Two communications districts are gearing up to lay fiber optic cable in parts of northwestern Vermont this summer as part of a wider state effort to expand broadband internet services throughout the state.
Northwest FiberworX and Lamoille FiberNet also announced Wednesday they are in advanced discussions with what would be the network’s first retail internet service provider, Google Fiber, which currently offers fiber broadband in 18 metro areas across the United States.
Sean Kio, the executive director of Northwest FiberworkX, said Wednesday he hopes crews can begin laying 2,152 miles of fiber optic cable this summer and be completed within three years.
The state and federal government are working to improve access to broadband services across Vermont, especially in under- or un-served rural parts of the state.
The state has committed $300 million to the process.
Potential customers will be in 31 communities in Vermont’s Lake Champlain islands and parts of Chittenden, Franklin and Lamoille counties, Kio said. Once fiber reaches a community, customers there can begin hooking up to the network right away.
Kio said 50% to 60% of the estimated $109 million cost will come from state and federal grants.
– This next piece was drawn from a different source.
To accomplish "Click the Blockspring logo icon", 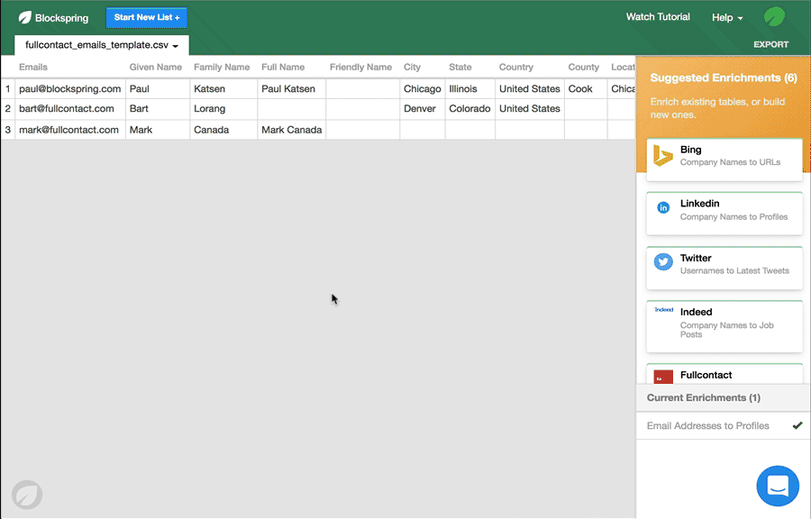I will [23, 17].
The rest will come from private funding.
Vermont has nine communications union districts of two or more communities joined together as a municipal entity to help expand broadband services to underserved parts of the state.
The network created by Northwest FiberworX and Lamoille FiberNet will be available for use by retail internet service providers, mobile providers schools, municipalities and other organizations.
Google Fiber’s Director of Corporate Development David Finn said in a statement the company is committed to bringing fiber internet service to every home and business in the two districts in one of the most rural states and the country.
“We’re thrilled to be in discussions with them about how Google Fiber can help make that happen,” Finn said. “We hope this project will turn out to be an example for many other communities who need fast, reliable internet.”